O spliceossomo é um complexo do hnRNA e os chamados snRNPs (pequenas ribonucleoproteínas nucleares). O spliceossomo consiste nos snRNAs U1, U2, U4, U5 e U6 e cerca de 50 proteínas. Por splicing alternativo, diferentes mRNAs podem ser produzidos a partir do mesmo hnRNA. Esses resultados quando traduzidos também podem levar a proteínas diferentes.

Complexo de spliceossomos que ajuda a produzir RNA mensageiro (mRNA).
Complexo de spliceossomos que ajuda a produzir RNA mensageiro. Fonte da imagem: Agathman, Wikimedia Commons, CC-BY-SA 3.0

É também aqui que intervêm vários processos reguladores da célula. O RNA anti-sentido e a interferência de RNA podem ser usados para degradar o mRNA. Portanto, isso impede a tradução.

Além disso, os nucleotídeos em um RNA mensageiro são alterados algumas vezes pelo processo de edição de RNA. Um exemplo é o mRNA da apolipoproteína B. Por exemplo, em alguns tecidos a edição no mRNA da apolipoproteína B cria um segundo códon de parada a montante. Isso codifica uma proteína mais curta com uma função diferente.

As regiões não traduzidas no mRNA também são responsáveis por regular a transcrição, bem como a tradução.

Tradução

Durante a tradução, a sequência de codificação das bases de ácido nucleico do mRNA é traduzida na sequência de aminoácidos. Isso resulta na formação de uma das cadeias polipeptídicas de uma proteína.

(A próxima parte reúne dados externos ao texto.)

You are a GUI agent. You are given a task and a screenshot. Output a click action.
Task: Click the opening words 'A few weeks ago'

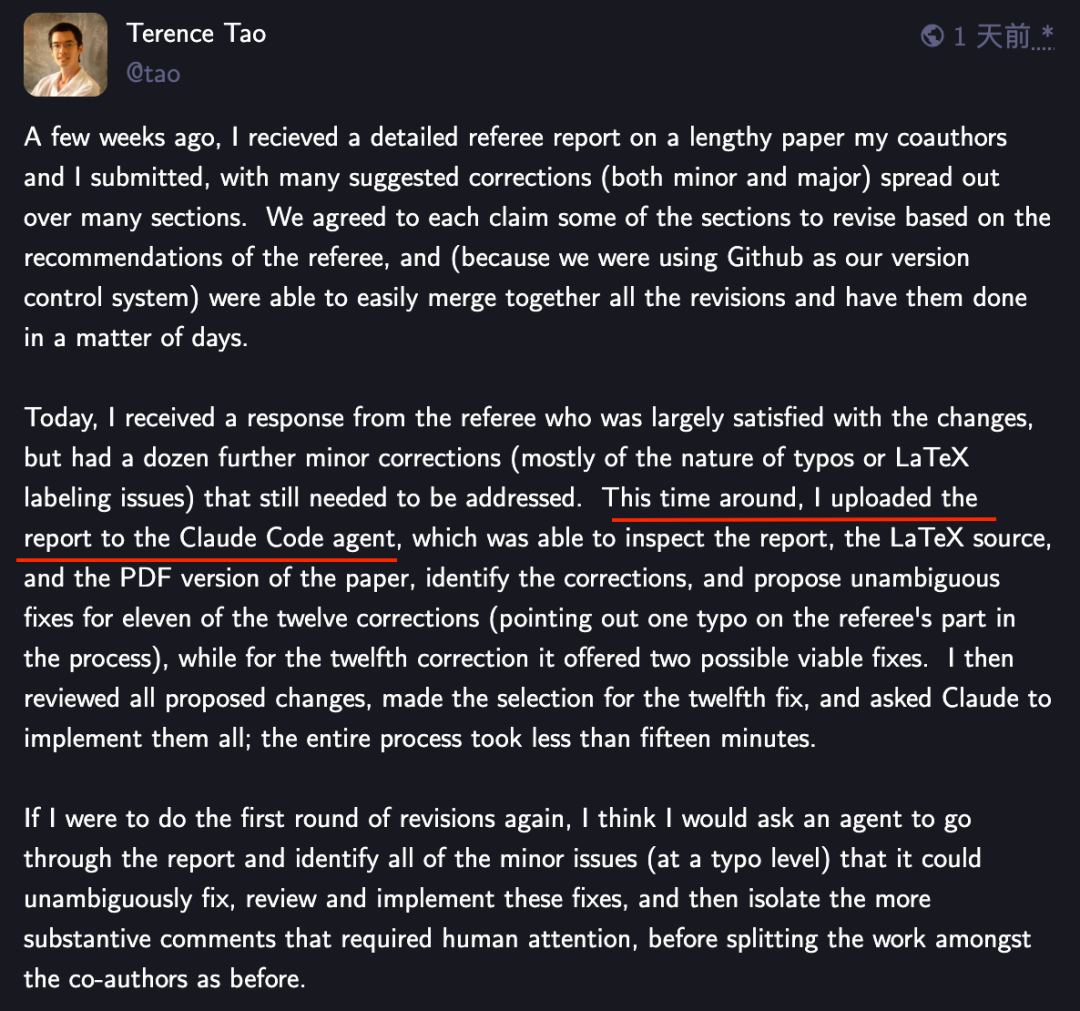click(x=122, y=137)
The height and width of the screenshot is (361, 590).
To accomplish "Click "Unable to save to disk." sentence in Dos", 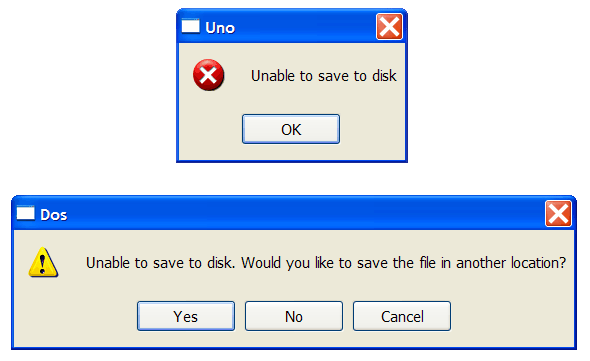I will click(160, 263).
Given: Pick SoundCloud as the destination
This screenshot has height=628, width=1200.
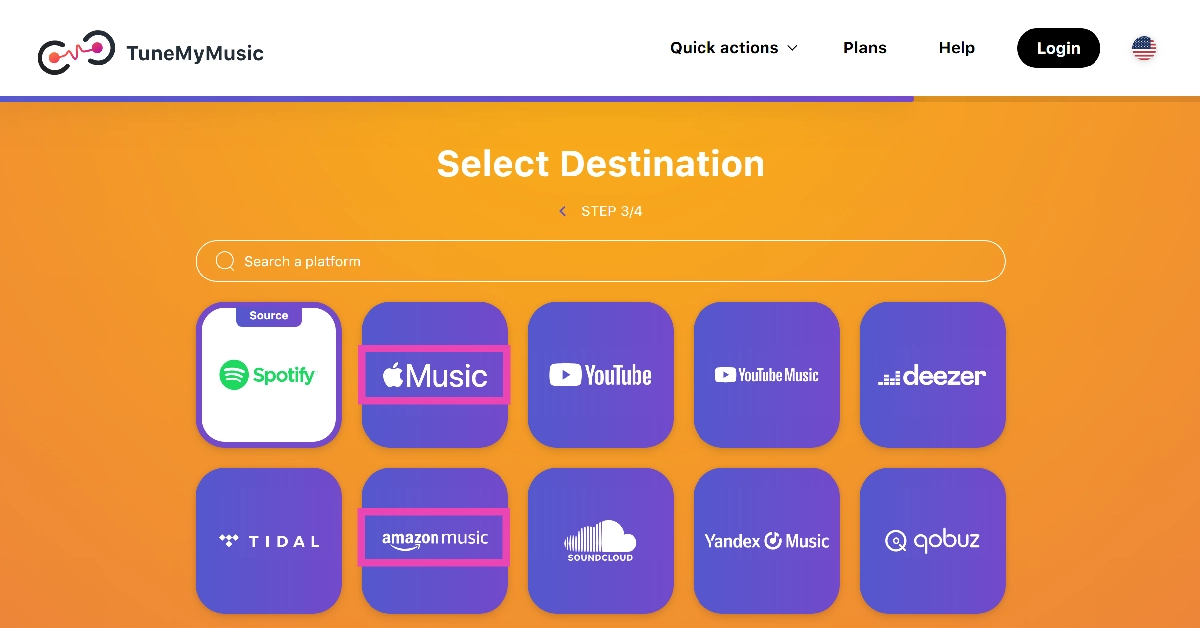Looking at the screenshot, I should click(x=601, y=541).
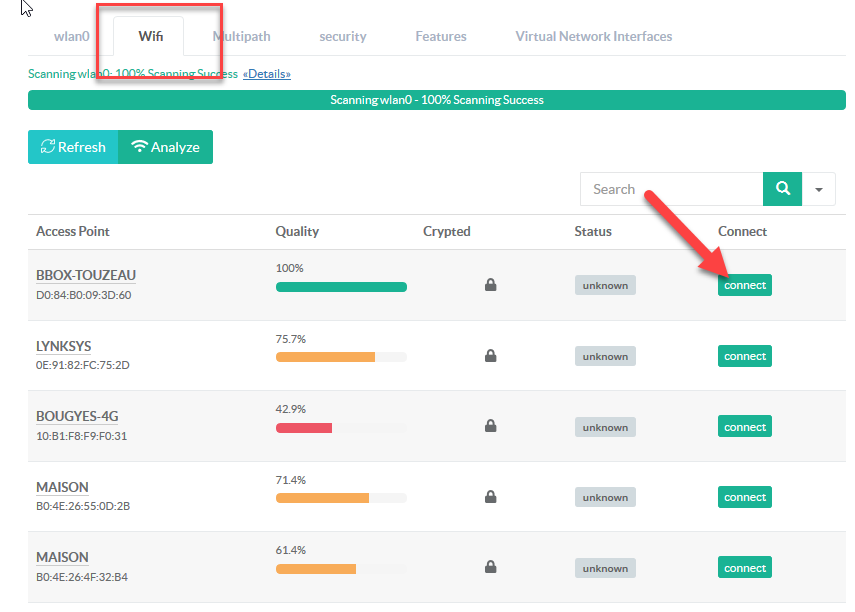Start Wi-Fi Analyze

coord(166,147)
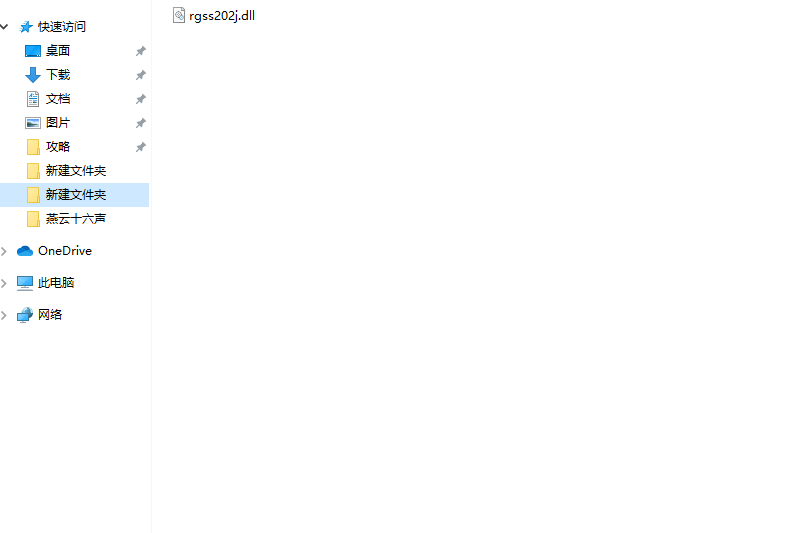
Task: Select the highlighted 新建文件夹 entry
Action: click(75, 195)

A sequência de nucleotídeos de uma fase de leitura aberta é lida em tripletos. Cada tripleto de base é atribuído a um aminoácido específico por meio de moléculas de RNA ou tRNA de transferência. Estes são então ligados ao anterior por meio de uma ligação peptídica. Este processo ocorre nos ribossomos no citoplasma e representa a biossíntese de proteínas real.

Nas células eucarióticas, os ribossomos podem estar livres ou podem se prender à membrana do retículo endoplasmático.

Tradução de DNA em proteína.
Tradução de DNA para mRNA para proteína. Fonte da imagem: Becky Boone, Wikimedia Commons, CC-BY-SA 2.0

Ao se ligar a um RNA mensageiro, o ribossomo traduz a sequência de nucleotídeos codificadora do mRNA. Ele traduz o código do nucleotídeo na sequência de aminoácidos correspondente de uma proteína.

As moléculas de aminoácidos necessárias são transportadas por moléculas de tRNA do citoplasma da célula. Um RNA mensageiro procariótico geralmente contém várias seções de codificação (mRNA poligênico). Ao contrário, os mRNAs eucarióticos são monocistrônicos e contêm apenas uma seção com uma sequência de codificação.

Um ribossomo traduz apenas um RNA mensageiro de cada vez. Em seguida, o ribossomo se separa do mRNA. No entanto, vários ribossomos podem se ligar a um mRNA ao mesmo tempo e sintetizar uma cadeia polipeptídica cada.

Da mesma forma, um mRNA pode ser lido pelo ribossomo várias vezes em sucessão. O número de moléculas de proteína formadas, portanto, depende do número de processos de tradução realizados.

Degradação RNA mensageiro (mRNA)

O mRNA é degradado enzimaticamente por uma ribonuclease (RNase) e dividido em seus nucleotídeos. Esses nucleotídeos podem então ser usados novamente para construir novas moléculas de RNA. Isso é chamado degradação .

A degradação do RNA mensageiro marca o fim da vida de uma molécula de mRNA. No entanto, a duração da atividade da nuclease na célula pode variar. E é importante para a regulação da biossíntese de proteínas.

Em eucariotos, o processo de degradação geralmente ocorre em estruturas específicas no citoplasma. Essas estruturas são conhecidas como corpos P. Em vez de serem degradadas para uma nova tradução, as moléculas de mRNA podem ser armazenadas temporariamente no citoplasma. Além disso, outras formas de regulamentação também são possíveis.